*Input data:*
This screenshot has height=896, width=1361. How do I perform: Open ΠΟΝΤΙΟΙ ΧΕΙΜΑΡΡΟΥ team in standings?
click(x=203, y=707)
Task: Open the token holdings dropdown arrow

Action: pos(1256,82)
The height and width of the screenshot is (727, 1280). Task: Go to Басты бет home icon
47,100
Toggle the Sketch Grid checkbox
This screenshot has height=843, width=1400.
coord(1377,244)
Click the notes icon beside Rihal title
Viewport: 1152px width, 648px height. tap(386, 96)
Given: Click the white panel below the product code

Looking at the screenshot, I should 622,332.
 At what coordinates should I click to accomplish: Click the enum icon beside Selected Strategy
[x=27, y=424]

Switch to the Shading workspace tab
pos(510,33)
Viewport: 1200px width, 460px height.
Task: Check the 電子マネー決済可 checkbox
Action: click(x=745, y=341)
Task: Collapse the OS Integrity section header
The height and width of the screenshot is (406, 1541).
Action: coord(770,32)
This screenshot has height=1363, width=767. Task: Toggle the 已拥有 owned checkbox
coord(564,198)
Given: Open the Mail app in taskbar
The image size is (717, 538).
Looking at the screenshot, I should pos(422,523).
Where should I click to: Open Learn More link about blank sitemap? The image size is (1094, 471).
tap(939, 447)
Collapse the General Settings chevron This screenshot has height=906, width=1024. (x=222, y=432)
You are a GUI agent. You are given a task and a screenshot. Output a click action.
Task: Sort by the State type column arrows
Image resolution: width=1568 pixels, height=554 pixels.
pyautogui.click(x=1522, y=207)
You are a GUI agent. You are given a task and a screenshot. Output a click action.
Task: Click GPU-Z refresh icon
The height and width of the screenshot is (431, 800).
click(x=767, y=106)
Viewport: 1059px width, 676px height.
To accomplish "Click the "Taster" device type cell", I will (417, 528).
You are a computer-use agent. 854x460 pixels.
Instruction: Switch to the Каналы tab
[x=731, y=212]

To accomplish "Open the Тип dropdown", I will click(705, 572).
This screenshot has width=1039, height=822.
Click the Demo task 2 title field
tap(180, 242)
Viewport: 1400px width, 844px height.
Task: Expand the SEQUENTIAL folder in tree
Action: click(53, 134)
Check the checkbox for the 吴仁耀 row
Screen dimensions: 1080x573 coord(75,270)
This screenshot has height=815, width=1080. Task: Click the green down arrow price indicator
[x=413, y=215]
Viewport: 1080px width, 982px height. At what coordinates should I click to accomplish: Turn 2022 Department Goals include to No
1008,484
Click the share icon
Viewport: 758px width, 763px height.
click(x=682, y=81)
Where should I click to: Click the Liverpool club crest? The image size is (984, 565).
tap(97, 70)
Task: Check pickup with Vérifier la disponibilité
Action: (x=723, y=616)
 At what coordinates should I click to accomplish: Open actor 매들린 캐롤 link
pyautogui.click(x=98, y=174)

*Task to carry out:* Whenever the string "Collapse" shows up in a line of the records, copy that line.

*Answer for the task:*
Task: Collapse the OS Integrity section header
Collapse the General Settings chevron This screenshot has height=906, width=1024. (x=222, y=432)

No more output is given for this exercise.